In the data that follows, find the line with "Viewport: 456px width, 416px"; transcribe it, every later line up to the one with "Task: Click the green #10B981 color swatch", and that line as well, exactly and with no others.

Records from a data source:
□ □ □ □
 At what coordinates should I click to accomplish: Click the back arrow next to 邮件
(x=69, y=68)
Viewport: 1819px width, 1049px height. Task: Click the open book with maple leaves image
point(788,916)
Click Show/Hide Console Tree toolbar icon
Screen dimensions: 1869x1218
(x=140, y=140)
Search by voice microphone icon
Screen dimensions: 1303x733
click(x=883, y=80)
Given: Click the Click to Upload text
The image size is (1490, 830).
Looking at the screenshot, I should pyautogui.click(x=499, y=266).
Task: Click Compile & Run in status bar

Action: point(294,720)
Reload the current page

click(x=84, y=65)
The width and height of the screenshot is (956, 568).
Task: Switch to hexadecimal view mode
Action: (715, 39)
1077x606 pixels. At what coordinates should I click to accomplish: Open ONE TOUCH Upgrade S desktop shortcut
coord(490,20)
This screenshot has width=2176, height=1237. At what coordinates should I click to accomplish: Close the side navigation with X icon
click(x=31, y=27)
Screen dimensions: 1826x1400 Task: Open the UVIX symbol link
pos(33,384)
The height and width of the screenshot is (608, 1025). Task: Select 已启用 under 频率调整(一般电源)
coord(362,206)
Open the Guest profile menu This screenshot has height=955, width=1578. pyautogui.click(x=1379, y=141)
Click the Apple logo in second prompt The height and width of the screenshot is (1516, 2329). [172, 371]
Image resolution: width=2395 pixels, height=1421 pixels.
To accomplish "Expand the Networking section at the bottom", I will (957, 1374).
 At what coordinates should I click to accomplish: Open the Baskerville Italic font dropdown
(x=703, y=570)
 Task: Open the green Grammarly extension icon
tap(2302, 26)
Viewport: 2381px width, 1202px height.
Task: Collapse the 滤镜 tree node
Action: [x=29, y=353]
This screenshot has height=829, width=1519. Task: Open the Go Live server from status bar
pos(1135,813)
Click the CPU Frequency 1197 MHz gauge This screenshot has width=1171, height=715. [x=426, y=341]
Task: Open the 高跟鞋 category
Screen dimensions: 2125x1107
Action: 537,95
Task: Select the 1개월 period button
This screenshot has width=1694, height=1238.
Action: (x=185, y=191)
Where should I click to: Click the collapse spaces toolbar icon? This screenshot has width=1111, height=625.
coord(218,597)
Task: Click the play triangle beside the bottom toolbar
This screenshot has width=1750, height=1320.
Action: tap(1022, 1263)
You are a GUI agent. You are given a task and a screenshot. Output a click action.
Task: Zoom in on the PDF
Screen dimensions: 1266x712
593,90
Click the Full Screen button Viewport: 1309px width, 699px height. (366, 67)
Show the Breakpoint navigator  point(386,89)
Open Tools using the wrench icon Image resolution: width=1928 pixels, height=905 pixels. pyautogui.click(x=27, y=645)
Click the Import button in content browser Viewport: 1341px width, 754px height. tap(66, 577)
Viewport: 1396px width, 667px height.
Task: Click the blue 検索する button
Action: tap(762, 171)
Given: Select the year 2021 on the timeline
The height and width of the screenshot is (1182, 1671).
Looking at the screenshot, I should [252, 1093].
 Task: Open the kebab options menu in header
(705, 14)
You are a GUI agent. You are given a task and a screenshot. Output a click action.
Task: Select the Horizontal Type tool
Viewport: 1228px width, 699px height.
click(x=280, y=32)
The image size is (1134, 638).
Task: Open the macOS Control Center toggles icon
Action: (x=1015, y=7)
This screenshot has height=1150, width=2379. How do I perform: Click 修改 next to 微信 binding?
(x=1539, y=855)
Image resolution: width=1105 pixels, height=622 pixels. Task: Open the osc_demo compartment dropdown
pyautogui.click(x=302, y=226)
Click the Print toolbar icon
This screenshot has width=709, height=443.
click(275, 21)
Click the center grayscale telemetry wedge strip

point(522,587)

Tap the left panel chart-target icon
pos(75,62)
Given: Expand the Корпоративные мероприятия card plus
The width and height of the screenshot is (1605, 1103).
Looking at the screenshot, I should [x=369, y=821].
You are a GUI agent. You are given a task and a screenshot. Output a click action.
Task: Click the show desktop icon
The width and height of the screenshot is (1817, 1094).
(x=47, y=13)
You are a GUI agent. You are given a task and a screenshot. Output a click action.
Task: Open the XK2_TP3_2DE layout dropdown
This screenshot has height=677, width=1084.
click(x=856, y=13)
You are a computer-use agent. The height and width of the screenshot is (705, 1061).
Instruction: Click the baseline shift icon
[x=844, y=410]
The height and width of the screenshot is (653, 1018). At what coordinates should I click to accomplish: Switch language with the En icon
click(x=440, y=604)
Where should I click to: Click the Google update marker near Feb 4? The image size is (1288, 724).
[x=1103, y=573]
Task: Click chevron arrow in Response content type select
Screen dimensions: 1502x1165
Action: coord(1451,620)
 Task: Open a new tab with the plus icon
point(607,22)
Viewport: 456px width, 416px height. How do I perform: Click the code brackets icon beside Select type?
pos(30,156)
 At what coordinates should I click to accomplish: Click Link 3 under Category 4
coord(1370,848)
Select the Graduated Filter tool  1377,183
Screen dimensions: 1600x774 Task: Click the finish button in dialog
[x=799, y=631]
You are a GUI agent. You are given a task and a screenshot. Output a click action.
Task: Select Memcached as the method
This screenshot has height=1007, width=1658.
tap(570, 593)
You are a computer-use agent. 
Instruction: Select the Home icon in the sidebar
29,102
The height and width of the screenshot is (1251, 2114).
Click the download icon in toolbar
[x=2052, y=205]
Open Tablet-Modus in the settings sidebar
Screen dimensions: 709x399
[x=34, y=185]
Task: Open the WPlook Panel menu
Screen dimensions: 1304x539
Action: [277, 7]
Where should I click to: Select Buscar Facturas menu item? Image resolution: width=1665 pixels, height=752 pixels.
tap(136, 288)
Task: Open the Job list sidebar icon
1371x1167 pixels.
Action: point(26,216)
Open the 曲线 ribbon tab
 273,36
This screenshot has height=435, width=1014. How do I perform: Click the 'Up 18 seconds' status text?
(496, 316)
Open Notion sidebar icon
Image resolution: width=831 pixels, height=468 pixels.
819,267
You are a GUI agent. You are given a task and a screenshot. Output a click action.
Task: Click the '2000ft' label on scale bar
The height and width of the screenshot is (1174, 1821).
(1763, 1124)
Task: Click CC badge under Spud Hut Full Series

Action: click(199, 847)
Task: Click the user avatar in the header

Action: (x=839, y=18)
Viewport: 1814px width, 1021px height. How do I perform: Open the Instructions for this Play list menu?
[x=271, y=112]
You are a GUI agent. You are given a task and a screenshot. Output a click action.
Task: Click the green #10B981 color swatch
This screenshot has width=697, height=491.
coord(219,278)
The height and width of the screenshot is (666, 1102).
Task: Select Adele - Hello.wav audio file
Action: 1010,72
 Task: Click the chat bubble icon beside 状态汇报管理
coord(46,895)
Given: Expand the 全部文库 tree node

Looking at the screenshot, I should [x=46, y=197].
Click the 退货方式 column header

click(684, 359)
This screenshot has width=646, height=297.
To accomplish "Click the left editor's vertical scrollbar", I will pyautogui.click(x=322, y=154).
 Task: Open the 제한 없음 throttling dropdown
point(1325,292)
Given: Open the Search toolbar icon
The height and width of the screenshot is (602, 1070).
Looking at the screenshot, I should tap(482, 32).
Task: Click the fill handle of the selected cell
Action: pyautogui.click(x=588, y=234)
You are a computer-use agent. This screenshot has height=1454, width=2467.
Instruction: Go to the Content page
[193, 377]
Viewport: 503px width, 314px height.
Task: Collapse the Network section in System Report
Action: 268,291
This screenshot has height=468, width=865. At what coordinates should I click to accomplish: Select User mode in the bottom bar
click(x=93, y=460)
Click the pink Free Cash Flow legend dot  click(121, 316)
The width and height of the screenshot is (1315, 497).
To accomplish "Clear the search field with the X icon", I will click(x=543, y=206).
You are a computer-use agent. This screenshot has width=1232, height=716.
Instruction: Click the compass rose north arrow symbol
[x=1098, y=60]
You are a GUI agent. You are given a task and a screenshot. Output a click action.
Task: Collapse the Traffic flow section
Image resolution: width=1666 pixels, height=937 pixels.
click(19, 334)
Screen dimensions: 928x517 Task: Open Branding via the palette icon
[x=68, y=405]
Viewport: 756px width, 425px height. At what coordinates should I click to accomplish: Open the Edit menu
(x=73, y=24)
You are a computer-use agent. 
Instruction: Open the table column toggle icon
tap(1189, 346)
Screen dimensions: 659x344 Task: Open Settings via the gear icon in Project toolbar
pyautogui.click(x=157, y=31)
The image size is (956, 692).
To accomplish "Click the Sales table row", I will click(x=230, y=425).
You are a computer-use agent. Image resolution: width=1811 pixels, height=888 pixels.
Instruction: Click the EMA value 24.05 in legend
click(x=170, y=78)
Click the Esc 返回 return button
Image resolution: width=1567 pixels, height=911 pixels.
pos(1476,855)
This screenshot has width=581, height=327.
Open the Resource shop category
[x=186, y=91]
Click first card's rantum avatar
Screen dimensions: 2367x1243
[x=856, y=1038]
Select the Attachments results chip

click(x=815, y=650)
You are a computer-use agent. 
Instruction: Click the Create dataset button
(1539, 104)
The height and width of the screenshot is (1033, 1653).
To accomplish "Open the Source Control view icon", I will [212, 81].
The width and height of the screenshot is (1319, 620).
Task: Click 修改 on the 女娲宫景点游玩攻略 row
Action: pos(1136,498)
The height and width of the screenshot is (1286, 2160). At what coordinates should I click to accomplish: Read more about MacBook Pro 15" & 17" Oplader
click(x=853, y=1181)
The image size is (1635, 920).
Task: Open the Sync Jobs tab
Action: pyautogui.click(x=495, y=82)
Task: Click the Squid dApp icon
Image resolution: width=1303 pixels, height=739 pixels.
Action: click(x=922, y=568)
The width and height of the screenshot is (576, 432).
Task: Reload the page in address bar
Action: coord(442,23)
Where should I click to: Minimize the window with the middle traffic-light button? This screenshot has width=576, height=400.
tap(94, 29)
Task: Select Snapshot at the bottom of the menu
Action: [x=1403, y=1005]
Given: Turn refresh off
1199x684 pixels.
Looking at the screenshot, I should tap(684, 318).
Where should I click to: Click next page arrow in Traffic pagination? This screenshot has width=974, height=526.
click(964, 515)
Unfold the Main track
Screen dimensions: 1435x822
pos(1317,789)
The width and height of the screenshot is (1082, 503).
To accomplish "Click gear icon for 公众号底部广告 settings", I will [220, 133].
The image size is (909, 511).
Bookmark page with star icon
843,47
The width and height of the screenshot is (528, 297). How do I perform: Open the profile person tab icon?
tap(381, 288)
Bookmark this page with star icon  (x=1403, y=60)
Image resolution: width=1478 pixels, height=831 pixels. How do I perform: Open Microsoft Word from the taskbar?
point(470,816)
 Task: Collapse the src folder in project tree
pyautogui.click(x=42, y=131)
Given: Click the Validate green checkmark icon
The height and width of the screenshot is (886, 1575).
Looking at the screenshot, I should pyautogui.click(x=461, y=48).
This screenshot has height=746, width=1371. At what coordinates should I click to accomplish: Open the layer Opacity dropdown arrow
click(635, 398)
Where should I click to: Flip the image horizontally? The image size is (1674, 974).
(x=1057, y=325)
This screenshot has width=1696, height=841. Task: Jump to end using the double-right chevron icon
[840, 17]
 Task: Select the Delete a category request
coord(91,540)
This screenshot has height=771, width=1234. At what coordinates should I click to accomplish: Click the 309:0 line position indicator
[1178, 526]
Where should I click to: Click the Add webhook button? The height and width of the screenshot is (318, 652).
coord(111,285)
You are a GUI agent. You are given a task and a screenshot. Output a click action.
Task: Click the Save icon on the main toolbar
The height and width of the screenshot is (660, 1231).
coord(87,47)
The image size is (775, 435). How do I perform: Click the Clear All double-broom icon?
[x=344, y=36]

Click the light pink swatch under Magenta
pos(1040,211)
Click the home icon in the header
□ □ □ □
- Solution to this problem -
Viewport: 456px width, 416px height. How do I perform: Click the code brackets icon beside Select type?
pos(30,156)
 At what coordinates should I click to accomplish: Click Link 3 under Category 4
coord(1370,848)
Select the Graduated Filter tool  1377,183
Screen dimensions: 1600x774 Task: Click the finish button in dialog
[x=799, y=631]
You are a GUI agent. You are given a task and a screenshot. Output a click action.
Task: Select Memcached as the method
This screenshot has height=1007, width=1658.
tap(570, 593)
You are a computer-use agent. 
Instruction: Select the Home icon in the sidebar
29,102
The height and width of the screenshot is (1251, 2114).
Click the download icon in toolbar
[x=2052, y=205]
Open Tablet-Modus in the settings sidebar
Screen dimensions: 709x399
[x=34, y=185]
Task: Open the WPlook Panel menu
Screen dimensions: 1304x539
Action: [277, 7]
Where should I click to: Select Buscar Facturas menu item? Image resolution: width=1665 pixels, height=752 pixels.
tap(136, 288)
Task: Open the Job list sidebar icon
1371x1167 pixels.
Action: point(26,216)
Open the 曲线 ribbon tab
 273,36
This screenshot has height=435, width=1014. How do I perform: Click the 'Up 18 seconds' status text?
(496, 316)
Open Notion sidebar icon
Image resolution: width=831 pixels, height=468 pixels.
819,267
You are a GUI agent. You are given a task and a screenshot. Output a click action.
Task: Click the '2000ft' label on scale bar
The height and width of the screenshot is (1174, 1821).
(1763, 1124)
Task: Click CC badge under Spud Hut Full Series

Action: click(199, 847)
Task: Click the user avatar in the header

Action: (x=839, y=18)
Viewport: 1814px width, 1021px height. How do I perform: Open the Instructions for this Play list menu?
[x=271, y=112]
You are a GUI agent. You are given a task and a screenshot. Output a click action.
Task: Click the green #10B981 color swatch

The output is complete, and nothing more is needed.